Iran’s regular army separately said that, together with the IRGC, it launched a series of drones at U.S. air defence systems, missile installations and support infrastructure in Kuwait, though no impacts there have been verified. Jordan’s military reported intercepting four Iranian ballistic missiles but acknowledged that Iran had fired at least 12 toward Jordan, implying that a minimum of eight reached Prince Hassan Air Base. That ratio, if accurate, would represent a high impact rate in one of the most heavily defended parts of the region and a warning shot about how saturated missile and drone attacks can tax even layered defences.
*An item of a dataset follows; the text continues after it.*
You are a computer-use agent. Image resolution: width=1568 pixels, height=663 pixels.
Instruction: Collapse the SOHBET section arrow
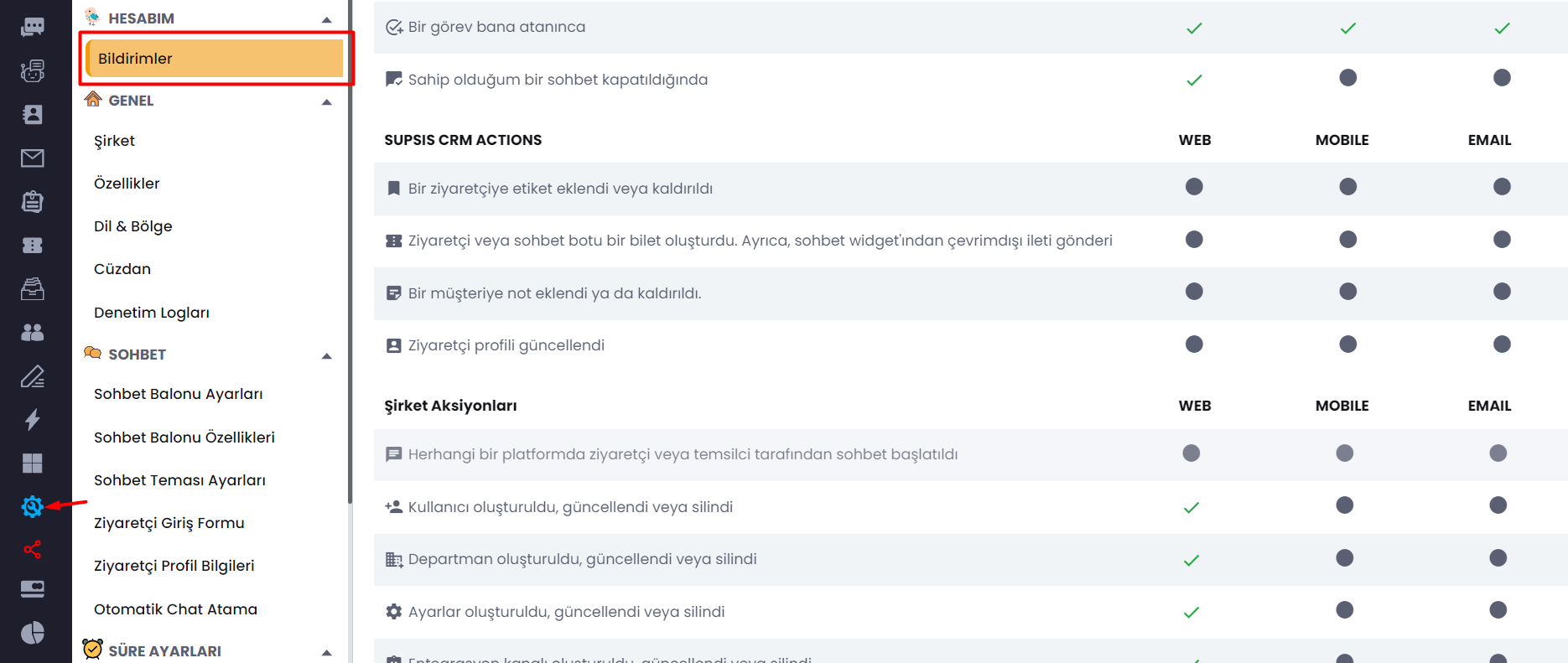[x=327, y=356]
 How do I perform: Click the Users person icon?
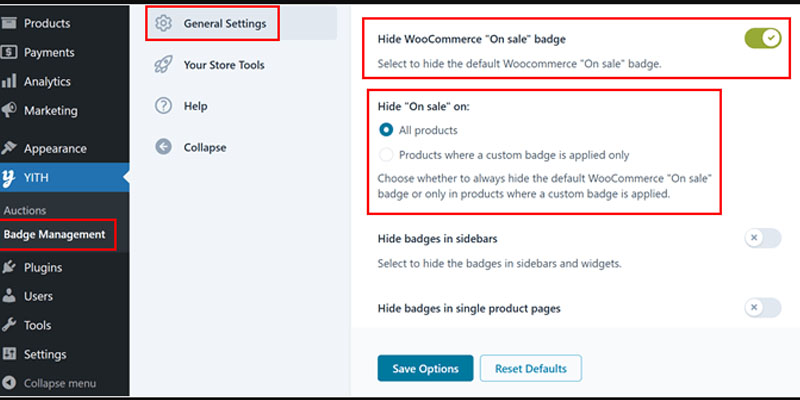9,296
For civilians and foreign workers in Bahrain, Kuwait and the UAE, the immediate effect is a surge in sirens, shelter drills and air-defence activity over what had been seen as secure rear areas. For U.S., Bahraini, Kuwaiti, Omani and Jordanian commanders, facilities once assumed to be beyond the first salvo are now proven targets, forcing difficult choices about dispersing assets, hardening infrastructure and potentially reducing some operations within range of Iranian missiles and drones.

Strategically, the exchanges strike at the network that underpins Western surveillance and control in the Gulf and Arabian Sea: long-range radars, maritime surveillance systems and air bases that host strike aircraft, tankers and drones. Repeated Iranian claims of attacks on maritime and air-surveillance radars in Oman, and on U.S.-linked installations in Bahrain and Kuwait, signal a campaign to blind or at least degrade that sensor network. Combined with confirmed heavy signal jamming in the Strait of Hormuz, the risk is practical for shipping: tankers, gas carriers and bulk vessels may see degraded GPS, reduced warning time and greater uncertainty about which military actors control the air and sea space they transit.

The pattern is not just of tit-for-tat strikes but of each side probing the other’s vulnerabilities. U.S. planners demonstrated reach into Iran’s coastal and air-defence belt, while Iranian forces showed a willingness to send missiles and drones across multiple borders to hit U.S.-linked nodes and host-nation bases. The geographic spread — from Khuzestan and Bushehr to Bahrain, Kuwait, Oman and Jordan — turns much of the northern Gulf and parts of the Levant into a connected battlespace rather than separate theatres.

The shareable lesson from this round is stark: Gulf security no longer hinges only on keeping the Strait of Hormuz open, but on whether the radars, air bases and digital signals that make that openness possible can survive being treated as fair game. When those systems become targets, every ship, air crew and nearby city inherits part of the risk.

Attention now turns to whether Washington or Tehran seeks to cap this exchange or treat it as a new baseline. Key signals will include any confirmed damage to U.S. or Gulf radar and air-defence systems, visible changes in U.S. basing posture, further Iranian launches toward Bahrain, Kuwait, Oman or Jordan, and shifts in commercial shipping behaviour and insurance pricing around Hormuz and the northern Gulf. Those moves will show whether the region is settling into a higher-risk equilibrium or edging toward a broader confrontation.